= Ole Rømer Aagaard Sandberg =

Norwegian politician (1900–1985)

Ole Rømer Aagaard Sandberg (21 July 1900 – 26 August 1985) was a Norwegian farmer and politician for the Centre Party. He chaired the Norwegian Agrarian Association from 1951 to 1955 and was a member of Parliament from 1957 to 1965.

==Personal life==
He was born in Furnes as a son of military officer and politician Ole Rømer Aagaard Sandberg (1865–1925) and Hanna Krag (1870–1963). He was a paternal grandson of Ole Rømer Sandberg and maternal grandson of Hans Hagerup Krag, great-grandson of priest Christian Juell Sandberg, great-grandnephew of Ole Rømer Aagaard Sandberg (1811–1883), nephew of Colonel Christian Juell Sandberg and first cousin of Major Ole Rømer Aagaard Sandberg (1888–1975).

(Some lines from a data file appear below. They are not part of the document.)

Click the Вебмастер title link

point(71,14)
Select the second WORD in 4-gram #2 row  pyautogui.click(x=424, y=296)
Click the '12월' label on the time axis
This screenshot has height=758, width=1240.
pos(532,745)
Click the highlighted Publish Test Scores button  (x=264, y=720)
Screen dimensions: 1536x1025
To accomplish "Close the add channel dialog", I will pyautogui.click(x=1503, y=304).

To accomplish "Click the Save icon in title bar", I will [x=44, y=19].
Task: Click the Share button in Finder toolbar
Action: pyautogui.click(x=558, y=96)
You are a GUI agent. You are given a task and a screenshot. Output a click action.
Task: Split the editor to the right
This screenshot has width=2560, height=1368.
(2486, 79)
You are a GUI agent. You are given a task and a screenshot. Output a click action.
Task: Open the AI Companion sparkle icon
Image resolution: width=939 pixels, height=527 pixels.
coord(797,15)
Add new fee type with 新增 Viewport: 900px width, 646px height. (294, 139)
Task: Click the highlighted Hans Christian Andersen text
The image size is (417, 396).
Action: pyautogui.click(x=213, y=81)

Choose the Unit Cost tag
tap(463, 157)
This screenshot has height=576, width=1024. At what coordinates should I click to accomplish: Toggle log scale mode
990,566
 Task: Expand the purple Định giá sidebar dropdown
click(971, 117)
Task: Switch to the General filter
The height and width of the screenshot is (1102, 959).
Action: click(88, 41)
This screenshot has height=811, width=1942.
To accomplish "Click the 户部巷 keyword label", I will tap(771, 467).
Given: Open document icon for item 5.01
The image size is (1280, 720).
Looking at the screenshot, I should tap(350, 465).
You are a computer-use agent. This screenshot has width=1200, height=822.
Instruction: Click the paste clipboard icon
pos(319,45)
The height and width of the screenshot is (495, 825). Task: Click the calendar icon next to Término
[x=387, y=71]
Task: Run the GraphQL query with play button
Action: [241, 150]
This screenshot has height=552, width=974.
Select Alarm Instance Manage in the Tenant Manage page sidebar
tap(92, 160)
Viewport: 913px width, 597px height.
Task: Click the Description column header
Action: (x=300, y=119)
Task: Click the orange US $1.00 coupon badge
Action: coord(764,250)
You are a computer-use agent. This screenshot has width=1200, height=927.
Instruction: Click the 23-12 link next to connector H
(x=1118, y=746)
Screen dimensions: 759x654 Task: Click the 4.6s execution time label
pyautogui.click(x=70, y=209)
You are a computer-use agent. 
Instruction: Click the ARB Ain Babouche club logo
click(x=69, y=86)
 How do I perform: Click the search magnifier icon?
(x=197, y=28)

His sister Anna was the mother of Joachim Rønneberg. Another sister Johanne married Trygve Dehli Laurantzon. In 1926 he married Oddlaug Moen, an adoptive daughter of horticulturalist Olav Moen.

==Career==
He finished his secondary education in Hamar in 1919 and graduated from the Norwegian College of Agriculture in 1925. He managed the farm Hol in Furnes from 1925, and took over the farm in 1935. He later took over the farm Kåtorp as well.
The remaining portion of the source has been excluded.